When these figures are taken at face value, particularly those detailing the changes that are predicted for specific industries, it can be hard not to imagine a science fiction-esque dystopian future where all humans are out of work and the world is overrun by machines.

A second issue that was touched on earlier in this report is that of safety if automated machines are trusted to take over many jobs that humans do, most notably those involving quality control or where lives could be at risk, such as driving on the roads.

Whilst it may be the goal of some companies to remove human interference from certain processes altogether, this isn’t necessarily the wisest option. This isn’t just for the economic reasons that have been flagged above, although these should most definitely be taken into careful consideration, but it is also for health and safety reasons. Can a robot ever really truly replace the trained eyes of a human being who is an expert in their field?

“Driven, in part, by the wide trend for digitalisation, automation is here to stay,” Dik Vos continued. “In fact, in a world with masses of integrated systems and embedded software, the automation of business processes is one of the most dangerous areas of automation. The only way to ensure organisations are working as they should is to continually test the entire business process.
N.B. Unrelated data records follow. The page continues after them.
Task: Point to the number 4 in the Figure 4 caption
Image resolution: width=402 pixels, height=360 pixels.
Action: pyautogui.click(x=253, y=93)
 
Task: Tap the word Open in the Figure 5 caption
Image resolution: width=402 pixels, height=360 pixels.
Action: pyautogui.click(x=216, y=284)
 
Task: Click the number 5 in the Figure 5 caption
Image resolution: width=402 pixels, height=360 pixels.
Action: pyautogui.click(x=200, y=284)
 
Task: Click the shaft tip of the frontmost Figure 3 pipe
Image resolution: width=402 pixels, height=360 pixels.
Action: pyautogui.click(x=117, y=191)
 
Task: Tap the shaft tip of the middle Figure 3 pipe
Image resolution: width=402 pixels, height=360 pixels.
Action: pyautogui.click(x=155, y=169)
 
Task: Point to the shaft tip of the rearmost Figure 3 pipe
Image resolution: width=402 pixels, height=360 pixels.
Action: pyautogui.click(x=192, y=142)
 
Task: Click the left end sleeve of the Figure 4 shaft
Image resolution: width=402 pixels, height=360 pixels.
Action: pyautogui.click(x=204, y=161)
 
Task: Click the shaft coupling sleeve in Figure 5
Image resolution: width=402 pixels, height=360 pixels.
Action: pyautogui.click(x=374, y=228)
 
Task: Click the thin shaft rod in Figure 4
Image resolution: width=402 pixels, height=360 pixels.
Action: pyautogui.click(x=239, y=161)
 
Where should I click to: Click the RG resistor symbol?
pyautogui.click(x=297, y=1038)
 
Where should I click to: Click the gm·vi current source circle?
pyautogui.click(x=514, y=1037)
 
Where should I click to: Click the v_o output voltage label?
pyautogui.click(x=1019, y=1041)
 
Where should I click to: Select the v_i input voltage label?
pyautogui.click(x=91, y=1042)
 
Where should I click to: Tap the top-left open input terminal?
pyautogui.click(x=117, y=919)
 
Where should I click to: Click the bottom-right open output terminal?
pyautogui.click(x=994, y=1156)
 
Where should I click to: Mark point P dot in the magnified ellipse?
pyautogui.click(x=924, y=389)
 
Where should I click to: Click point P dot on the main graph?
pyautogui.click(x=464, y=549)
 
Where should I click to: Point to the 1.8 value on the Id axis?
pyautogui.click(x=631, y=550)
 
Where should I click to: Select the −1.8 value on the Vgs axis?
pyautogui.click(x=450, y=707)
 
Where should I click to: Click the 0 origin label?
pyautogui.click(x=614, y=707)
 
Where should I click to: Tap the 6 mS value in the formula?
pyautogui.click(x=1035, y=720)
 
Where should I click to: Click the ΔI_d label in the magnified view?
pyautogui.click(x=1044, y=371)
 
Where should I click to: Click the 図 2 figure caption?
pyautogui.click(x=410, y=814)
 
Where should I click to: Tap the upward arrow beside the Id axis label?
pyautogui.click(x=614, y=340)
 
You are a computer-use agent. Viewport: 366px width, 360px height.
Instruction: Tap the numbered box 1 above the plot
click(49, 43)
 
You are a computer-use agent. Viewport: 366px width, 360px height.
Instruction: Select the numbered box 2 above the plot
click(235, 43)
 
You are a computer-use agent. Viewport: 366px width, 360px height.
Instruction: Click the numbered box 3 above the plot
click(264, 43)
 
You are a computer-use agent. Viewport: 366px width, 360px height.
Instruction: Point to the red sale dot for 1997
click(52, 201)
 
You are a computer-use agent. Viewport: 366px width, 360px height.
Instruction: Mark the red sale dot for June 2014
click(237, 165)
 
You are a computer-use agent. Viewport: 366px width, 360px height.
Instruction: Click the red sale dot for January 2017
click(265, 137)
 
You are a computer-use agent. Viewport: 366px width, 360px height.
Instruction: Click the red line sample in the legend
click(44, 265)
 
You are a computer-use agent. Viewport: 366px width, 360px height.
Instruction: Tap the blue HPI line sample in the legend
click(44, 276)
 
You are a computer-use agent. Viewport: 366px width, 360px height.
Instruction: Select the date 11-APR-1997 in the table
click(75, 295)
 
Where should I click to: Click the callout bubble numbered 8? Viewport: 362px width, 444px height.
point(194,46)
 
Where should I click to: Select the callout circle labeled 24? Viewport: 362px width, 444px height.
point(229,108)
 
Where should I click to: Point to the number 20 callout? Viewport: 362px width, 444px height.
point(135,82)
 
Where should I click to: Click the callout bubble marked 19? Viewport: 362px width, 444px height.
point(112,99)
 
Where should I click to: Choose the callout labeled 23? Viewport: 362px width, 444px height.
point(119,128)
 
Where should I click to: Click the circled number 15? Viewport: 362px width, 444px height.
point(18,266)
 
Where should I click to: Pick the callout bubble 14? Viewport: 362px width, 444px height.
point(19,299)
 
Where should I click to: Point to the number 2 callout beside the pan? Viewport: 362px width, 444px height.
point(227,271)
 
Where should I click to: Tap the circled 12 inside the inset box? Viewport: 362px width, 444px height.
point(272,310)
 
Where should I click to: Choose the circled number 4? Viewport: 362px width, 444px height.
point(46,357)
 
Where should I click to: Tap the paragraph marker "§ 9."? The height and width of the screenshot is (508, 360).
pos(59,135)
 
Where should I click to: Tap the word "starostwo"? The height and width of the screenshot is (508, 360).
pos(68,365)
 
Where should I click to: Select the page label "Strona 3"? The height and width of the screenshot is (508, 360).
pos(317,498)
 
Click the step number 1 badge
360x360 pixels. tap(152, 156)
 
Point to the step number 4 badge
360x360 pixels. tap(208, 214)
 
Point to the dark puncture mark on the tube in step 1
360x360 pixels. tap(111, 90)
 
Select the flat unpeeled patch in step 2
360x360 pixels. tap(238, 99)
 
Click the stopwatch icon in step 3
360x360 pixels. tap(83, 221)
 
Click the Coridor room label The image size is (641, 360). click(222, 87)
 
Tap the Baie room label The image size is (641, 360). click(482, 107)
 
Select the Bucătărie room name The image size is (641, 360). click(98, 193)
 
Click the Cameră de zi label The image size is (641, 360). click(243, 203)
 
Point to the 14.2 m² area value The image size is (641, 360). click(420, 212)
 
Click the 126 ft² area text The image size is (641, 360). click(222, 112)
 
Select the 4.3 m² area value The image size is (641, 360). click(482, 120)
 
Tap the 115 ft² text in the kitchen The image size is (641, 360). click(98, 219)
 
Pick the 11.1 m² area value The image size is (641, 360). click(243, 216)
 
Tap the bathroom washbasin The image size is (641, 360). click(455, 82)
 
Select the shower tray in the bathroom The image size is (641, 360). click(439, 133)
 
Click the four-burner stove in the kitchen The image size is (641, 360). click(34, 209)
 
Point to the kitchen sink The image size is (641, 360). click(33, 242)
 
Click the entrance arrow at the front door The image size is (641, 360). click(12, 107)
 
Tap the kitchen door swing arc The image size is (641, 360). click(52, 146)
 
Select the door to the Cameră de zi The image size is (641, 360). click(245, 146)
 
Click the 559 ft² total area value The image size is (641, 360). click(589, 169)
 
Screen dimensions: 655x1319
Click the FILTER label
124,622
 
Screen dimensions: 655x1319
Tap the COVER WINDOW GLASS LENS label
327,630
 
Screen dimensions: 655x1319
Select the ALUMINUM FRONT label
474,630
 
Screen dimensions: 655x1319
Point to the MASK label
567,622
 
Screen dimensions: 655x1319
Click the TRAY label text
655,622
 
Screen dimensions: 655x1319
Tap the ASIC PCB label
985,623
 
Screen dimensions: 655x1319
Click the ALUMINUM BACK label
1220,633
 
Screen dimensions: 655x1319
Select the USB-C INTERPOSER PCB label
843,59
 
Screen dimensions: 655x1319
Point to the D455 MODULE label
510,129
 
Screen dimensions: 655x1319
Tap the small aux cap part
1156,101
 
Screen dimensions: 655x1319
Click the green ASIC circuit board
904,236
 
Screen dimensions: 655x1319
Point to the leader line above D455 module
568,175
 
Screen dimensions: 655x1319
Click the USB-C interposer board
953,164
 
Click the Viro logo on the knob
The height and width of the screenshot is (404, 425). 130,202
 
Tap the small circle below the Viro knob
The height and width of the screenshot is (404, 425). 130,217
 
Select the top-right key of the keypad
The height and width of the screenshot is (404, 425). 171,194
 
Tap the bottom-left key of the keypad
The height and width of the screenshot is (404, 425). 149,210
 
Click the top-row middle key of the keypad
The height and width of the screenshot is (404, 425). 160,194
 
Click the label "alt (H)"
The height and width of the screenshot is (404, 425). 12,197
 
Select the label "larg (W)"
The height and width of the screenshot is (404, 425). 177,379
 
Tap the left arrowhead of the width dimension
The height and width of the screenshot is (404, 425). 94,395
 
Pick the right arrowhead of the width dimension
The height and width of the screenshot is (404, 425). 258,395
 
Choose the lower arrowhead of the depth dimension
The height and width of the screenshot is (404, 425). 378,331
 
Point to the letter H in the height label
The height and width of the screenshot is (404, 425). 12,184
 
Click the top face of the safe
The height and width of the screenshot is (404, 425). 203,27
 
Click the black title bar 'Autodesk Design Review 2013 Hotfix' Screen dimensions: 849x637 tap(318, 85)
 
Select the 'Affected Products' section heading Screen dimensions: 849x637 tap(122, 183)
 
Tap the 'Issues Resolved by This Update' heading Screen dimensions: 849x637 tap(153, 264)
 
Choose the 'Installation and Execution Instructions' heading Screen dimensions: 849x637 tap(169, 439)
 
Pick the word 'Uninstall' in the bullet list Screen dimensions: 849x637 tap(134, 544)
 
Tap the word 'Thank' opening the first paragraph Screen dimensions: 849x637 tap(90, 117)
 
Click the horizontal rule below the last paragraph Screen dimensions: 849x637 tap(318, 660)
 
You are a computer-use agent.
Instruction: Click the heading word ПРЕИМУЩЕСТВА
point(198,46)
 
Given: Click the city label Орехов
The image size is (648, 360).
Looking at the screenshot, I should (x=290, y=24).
“During testing, it is possible for businesses to pool together combined knowledge into actionable digital intelligence which can be used to automate the majority of the quality assurance processes. However, it takes a human to predict what a human will do. Automation needs humanity.

“The automation of business processes needs to be underpinned by a comprehensive end-to-end quality assurance plan. Within this plan, organisations would be wise to never completely remove humans from quality assurance, even if, as we believe, such a huge percentage of transactional activities involving IT will be automated over the next five to 10 years.”

 Where are we headed?

It is difficult to even hazard a guess at where the industry may be in 10, 20, or even 50 years’ time. Half a century ago it is unlikely that people believed robots would be able to perform minor surgical procedures, but yet here we are! New discoveries and developments are being made every day, and who knows what doors they will open up for us in the distant future.

“It is unlikely that we are going to see any robot uprisings any time soon,” said Neil Gallant. “But the potential threats that an increase in automation brings to our society should not be underestimated. With the economic state of the world already so fragile, any attempts to research areas that could result in unemployment should be very carefully considered before implementation.

“That being said, we are living in exciting times where we are able to witness such developments taking place. So much has already occurred over the past few years that many people may not be aware of. We may not have reached the exciting level of developments as seen in the movies – not yet anyway – but with the amount of ideas and research taking place across the world, the sky really is the limit.”